- INSTRUCTIONS TO FOLLOW: From the material, pull out every line from the line with "The width and height of the screenshot is (827, 466)." to the line with "The width and height of the screenshot is (767, 383).", including both, and copy them word for word.

Stored records
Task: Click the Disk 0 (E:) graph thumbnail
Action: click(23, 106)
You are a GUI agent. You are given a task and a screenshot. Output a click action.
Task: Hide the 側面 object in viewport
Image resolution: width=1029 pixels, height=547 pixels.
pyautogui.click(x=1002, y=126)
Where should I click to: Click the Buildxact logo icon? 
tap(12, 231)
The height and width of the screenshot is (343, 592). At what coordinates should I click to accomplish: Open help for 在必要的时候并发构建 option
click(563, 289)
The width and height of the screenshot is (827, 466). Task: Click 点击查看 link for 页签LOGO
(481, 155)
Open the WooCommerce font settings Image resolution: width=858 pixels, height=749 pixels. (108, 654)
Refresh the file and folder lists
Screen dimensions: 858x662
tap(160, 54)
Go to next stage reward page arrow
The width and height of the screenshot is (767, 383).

---

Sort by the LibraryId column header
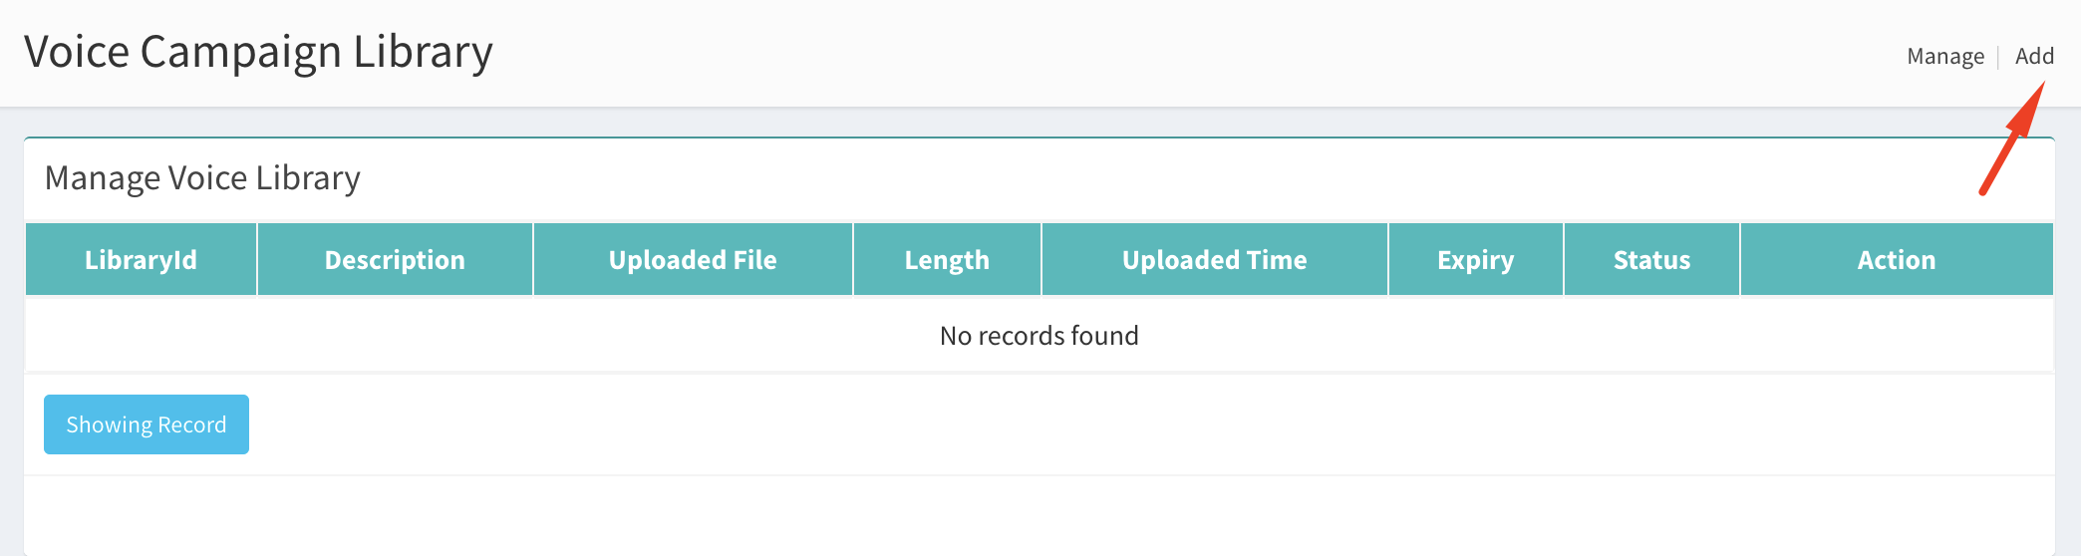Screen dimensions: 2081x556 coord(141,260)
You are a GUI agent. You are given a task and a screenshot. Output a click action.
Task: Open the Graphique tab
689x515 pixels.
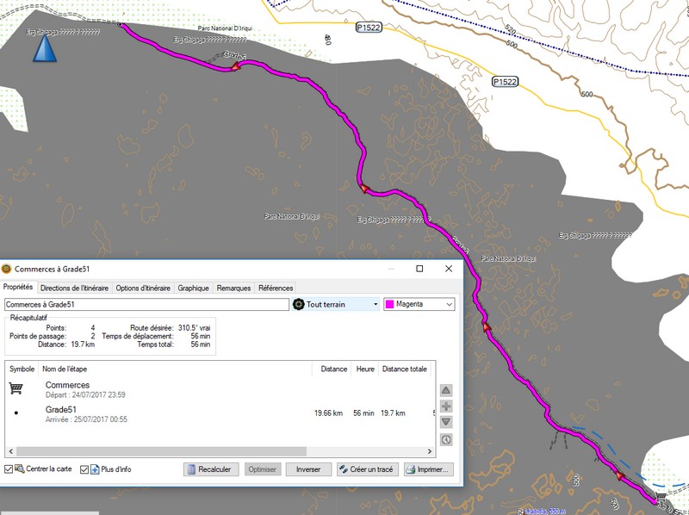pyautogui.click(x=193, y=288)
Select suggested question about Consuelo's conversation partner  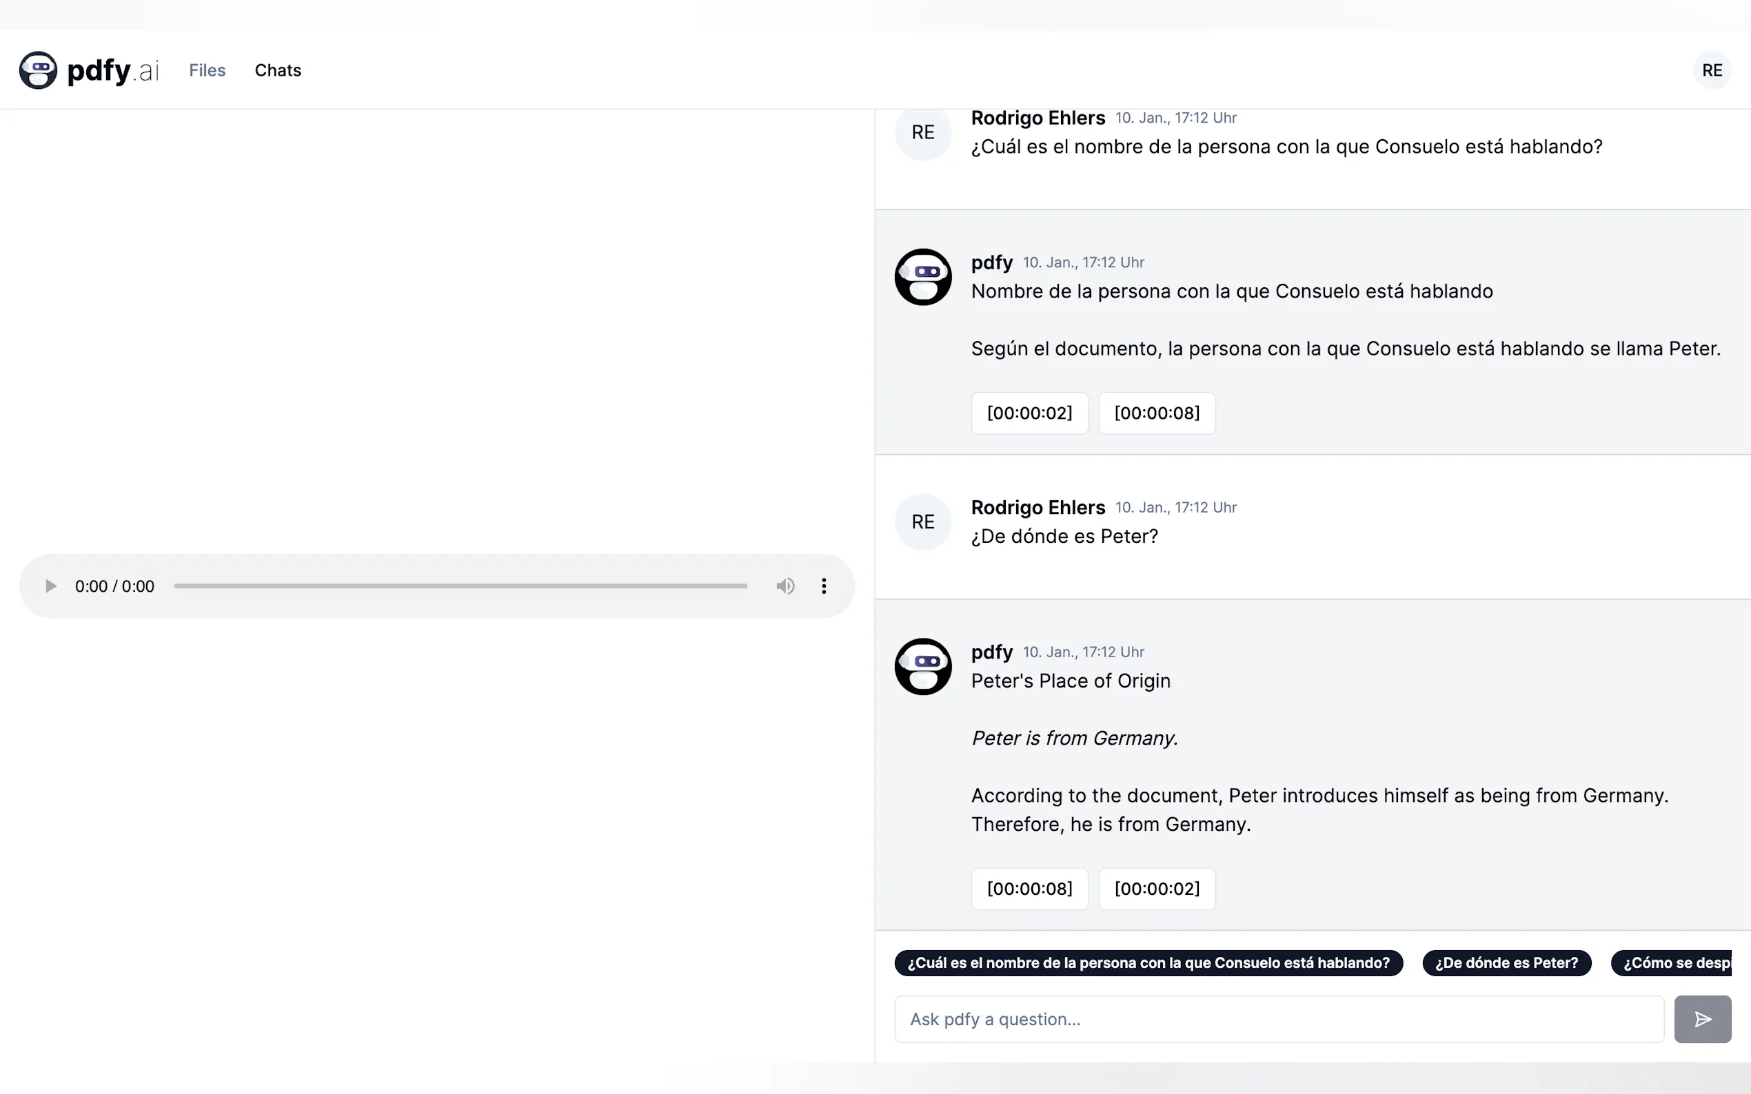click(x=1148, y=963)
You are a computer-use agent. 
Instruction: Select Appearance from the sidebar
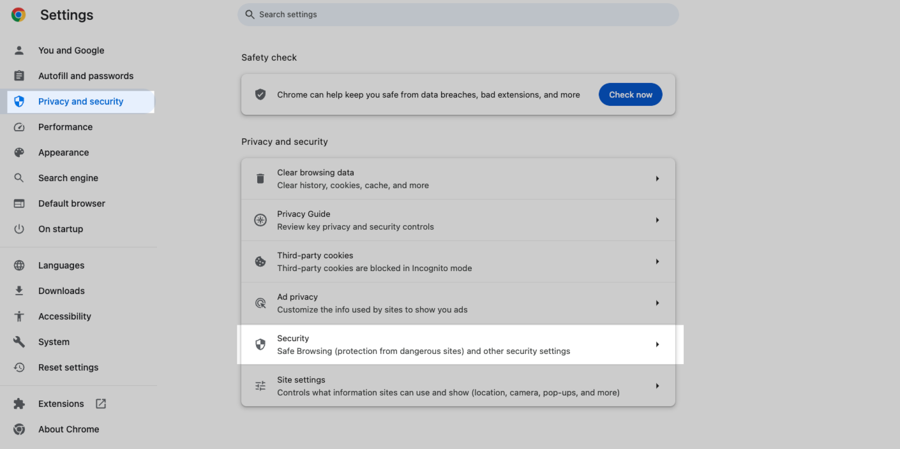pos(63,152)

- CORRECT ANSWER:
The width and height of the screenshot is (827, 466). Task: Click 点击查看 link for 页签LOGO
(481, 155)
Open the WooCommerce font settings Image resolution: width=858 pixels, height=749 pixels. (108, 654)
Refresh the file and folder lists
Screen dimensions: 858x662
tap(160, 54)
Go to next stage reward page arrow
The width and height of the screenshot is (767, 383).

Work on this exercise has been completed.